美丽纯真的牧羊女确实可以漫山遍野地走来走去,有的梳着发辫,有的披散着头发,身上的衣服只规规矩矩遮盖着古往今来羞耻心要求遮盖的部位。她们的服饰可不是今天常见的那些东西。那时候,既没有提尔的骨螺紫,也没有如今任人百般作践的绫罗绸缎,只不过是一些牛蒡草的绿叶和编织起来的常春藤。可她们这身装束照样非常艳丽华贵、十分入时,并不亚于当今我们那些仕女命妇们百无聊赖、刻意追求的奇装异服。那时她们谈情说爱的方式也同样简单朴实、直言尽意,丝毫用不着拐弯抹角、装腔作势。也没有人欺诈行骗、心怀叵测,却偏偏装出一副真诚坦率的样子。法律还没有脱离自己的正道,谁也不敢依靠恩宠和钱财公然玷污、干扰它,不像现在,受到那么多的践踏、干扰和侵犯。法官的头脑里没有一丁点儿任意判决的念头,其实那时候不需要谁判决什么,也不会有人受到判决。我刚才说了,那时贞洁的年轻姑娘可以独自随心所欲地到处走动,而不必担心受到轻薄****之徒的作践,即便失身,那也是她们本人心甘情愿。可在当今我们这个可恶的时代,没有一个女子会感到安全,即使再造一个克里特迷宫,把她们都关在里面藏起来也不行。该死的情欲会像瘟疫一样,死乞白赖地飘到空中、钻进缝隙,最终一切庇护措施都将宣告无用。正是因为世道变了,人心越来越坏,所以才建立骑士制度来保护贞女、援助寡妇、救济孤儿和一切无告之人。我就是干这一行的。牧羊人弟兄们,我感谢你们如此款待和照顾我和我的侍从。虽说人人善待游侠骑士本是天经地义的事,可是须知,你们并不知道这条规矩,却照样收留和款待了我们;我自然更有理由诚心诚意感谢你们的一片好意。”

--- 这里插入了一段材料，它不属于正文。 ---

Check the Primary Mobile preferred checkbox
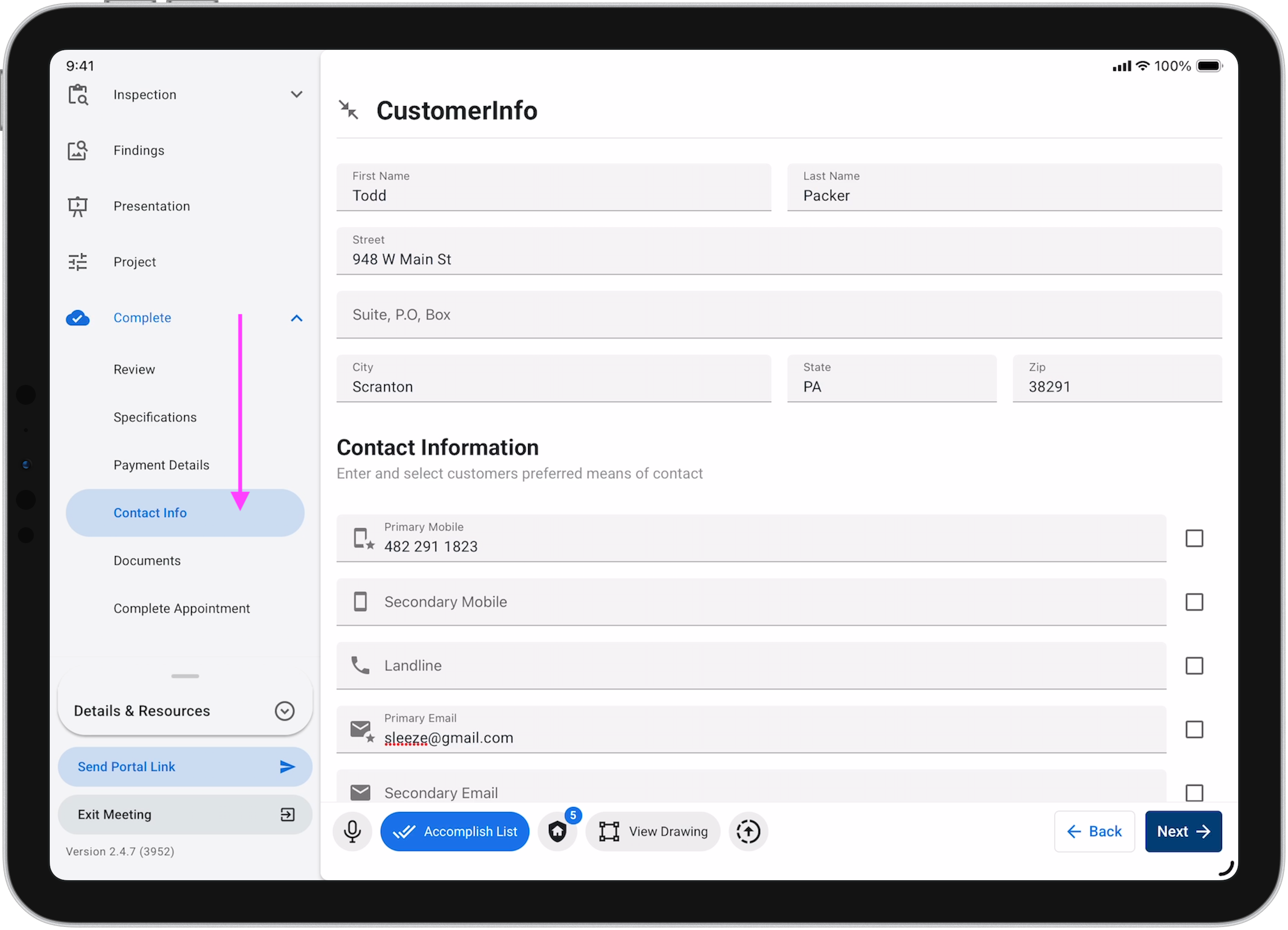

我们的骑士根本没有必要来这么一通长篇大论。都怪饭后那些橡树子让他想起了黄金时代,才异想天开地冲着牧羊人说了这连篇的废话。只见那些人一言不发,痴呆呆、傻呵呵地听着。桑丘也悄悄的,只是吃他的橡树子,时不时去光顾一下挂在软木树阴凉处的第二只酒囊。晚饭早就结束了,堂吉诃德的话总算讲完,于是,一个牧羊人说:

“游侠骑士先生,您这就会看到,您的话一点不错:我们真巴不得好好招待您一番。这不,为了让您舒舒坦坦地歇会儿,我们叫来一个老乡给您唱唱小曲。他说话就到了。小伙子脑瓜特灵,又识文断字,正害相思病呢,还会摆弄三弦琴,弹得甭提有多好了。”

牧羊人话音未落,大伙儿就听到一阵琴声。不一会儿,弹琴的人露面了。原来是个二十一二岁的漂亮小伙儿。大家问他吃过饭了没有,他说吃过了。刚才介绍了他的牧羊人便对他说:

“那好吧,安东尼奥,就唱几段给大伙儿解解闷吧。也好让我们这位贵宾看看,深山老林里也有会吹拉弹唱的。我们已经跟他夸过你的好本事了。这会儿你就露一手,不然,还以为我们瞎说呢。好了,劳驾你赶快坐下,就唱那支你害相思的小曲吧。你那位当受俸教士的舅舅还编得真好,全村人都喜欢听。”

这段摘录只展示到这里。